Creating Your Own Customer Service Problems?

Air Canada recently changed flight 7925’s departure time from Charlotte to Toronto from 6:45 to 5:55. No big deal. You would think….

Except that in Charlotte, none of the departure boards at check-in nor in the terminal, have been changed to reflect the new time. Imagine this, you check in and are told the flight is on time, you enter security thinking your flight is on time and you head to the gate. At the gate, your flight is not listed so you check the departure screens ALL of which show 6:45 (the old time) so you assume your flight is late. Now this is an easy assumption to make and a non seasoned travelled might not even think to check with the desk. So you grab dinner….

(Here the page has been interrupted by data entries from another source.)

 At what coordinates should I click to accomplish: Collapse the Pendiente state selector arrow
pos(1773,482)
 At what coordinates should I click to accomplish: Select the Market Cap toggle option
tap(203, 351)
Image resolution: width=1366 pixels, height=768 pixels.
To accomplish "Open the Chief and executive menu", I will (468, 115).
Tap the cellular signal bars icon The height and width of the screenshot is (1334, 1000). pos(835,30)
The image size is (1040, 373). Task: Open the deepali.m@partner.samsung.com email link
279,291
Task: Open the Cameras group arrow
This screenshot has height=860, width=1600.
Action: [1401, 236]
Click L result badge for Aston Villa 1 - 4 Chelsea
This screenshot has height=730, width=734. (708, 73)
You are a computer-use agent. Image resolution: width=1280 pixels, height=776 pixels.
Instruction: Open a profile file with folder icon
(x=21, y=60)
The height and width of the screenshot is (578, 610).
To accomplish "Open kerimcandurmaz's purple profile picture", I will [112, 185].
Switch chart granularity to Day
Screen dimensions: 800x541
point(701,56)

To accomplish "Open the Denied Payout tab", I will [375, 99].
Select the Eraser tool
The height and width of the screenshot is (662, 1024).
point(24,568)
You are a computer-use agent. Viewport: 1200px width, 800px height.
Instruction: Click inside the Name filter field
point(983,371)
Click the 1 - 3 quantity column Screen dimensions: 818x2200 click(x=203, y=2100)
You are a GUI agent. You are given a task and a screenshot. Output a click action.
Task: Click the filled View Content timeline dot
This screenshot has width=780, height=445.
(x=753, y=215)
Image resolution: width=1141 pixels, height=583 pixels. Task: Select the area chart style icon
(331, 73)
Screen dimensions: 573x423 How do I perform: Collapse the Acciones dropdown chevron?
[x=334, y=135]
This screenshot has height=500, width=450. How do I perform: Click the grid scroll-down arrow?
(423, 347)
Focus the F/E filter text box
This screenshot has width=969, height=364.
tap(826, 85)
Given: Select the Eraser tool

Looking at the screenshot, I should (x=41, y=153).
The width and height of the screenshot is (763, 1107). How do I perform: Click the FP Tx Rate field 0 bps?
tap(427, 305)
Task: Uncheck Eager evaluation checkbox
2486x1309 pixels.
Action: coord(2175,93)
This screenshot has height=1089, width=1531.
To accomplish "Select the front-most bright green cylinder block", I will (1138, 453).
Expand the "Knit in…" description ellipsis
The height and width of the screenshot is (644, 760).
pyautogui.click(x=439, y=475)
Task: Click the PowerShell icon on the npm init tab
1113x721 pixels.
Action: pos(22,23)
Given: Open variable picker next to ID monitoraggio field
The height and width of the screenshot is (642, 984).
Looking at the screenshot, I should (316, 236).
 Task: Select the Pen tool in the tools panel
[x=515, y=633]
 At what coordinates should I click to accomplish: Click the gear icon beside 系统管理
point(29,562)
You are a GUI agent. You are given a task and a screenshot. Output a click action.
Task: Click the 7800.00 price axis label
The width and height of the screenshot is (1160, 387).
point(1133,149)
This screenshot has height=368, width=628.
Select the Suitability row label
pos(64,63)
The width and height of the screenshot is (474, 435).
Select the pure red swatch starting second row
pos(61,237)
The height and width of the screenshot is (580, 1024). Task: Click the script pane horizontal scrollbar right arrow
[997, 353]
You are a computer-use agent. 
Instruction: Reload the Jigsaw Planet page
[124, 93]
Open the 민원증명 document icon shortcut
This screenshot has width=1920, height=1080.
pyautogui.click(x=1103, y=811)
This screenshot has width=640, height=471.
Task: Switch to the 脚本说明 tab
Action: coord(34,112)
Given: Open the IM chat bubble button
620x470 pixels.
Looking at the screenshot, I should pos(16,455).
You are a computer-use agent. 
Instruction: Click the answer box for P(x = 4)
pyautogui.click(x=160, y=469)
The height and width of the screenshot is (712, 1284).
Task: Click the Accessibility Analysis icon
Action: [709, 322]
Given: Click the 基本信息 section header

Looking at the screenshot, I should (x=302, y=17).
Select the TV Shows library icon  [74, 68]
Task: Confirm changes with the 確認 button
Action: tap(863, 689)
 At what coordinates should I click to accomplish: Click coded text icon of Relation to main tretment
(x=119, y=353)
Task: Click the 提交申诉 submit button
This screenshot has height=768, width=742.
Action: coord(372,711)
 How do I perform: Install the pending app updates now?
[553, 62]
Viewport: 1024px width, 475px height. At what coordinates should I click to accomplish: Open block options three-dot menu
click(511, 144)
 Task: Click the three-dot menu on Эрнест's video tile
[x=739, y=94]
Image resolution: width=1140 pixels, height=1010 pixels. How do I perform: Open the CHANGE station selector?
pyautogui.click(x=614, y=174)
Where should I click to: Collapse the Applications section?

I am sure that’s what 1/2 my flight did last night. I consider myself to be a savvy flier ( Ie I’ve had enough flying mishaps to know to double check everything at the gate) to ask, and was told that no, the flight was at 5:55 and that the boards hadn’t changed yet…since May 1st!

Unbelievably, they never made an announcement in the terminal about this miscommunication. So if you were in a restaurant, eating, and bemoning your late flight (that wasn’t so late)…you are now in a world of hurt. And so will the gate agent be, I suppose…when you unleash on them!

Talk about creating a customer service problem. UGH! When you chose not to act, knowing that there is a problem, you are encouraging customer complaints. Next time you are quiet about a known issue, hoping it will go away, or resolve itself if you don’t say anything (because let’s face it, that’s the true intent behind inaction) remember, you may just be creating more problems in the future.

Be upfront and honest about the problem to your customers. My writing partner Steven Gaffney and I say in Honesty Sells that being honest in sales is about telling the truth and about revealing ALL the information pertinent to the transaction. Often, we are dishonest with are customers because of what we chose NOT to say. In my experience, not telling customers something important (good news or bad news) generally makes them very, very mad.

Why do that on purpose?


One response to “Creating Your Own Customer Service Problems?

  1. If you live in certain parts of mid Canada, you know the summers are not very long. So summer comes and its time to plant flowers you would think the big box stores that put out their seasonal departments would have enough staff. Nothing more frustrating than trying to pick up your stuff and wait 30-45 minutes in the check out because someone thinks one check out is plenty.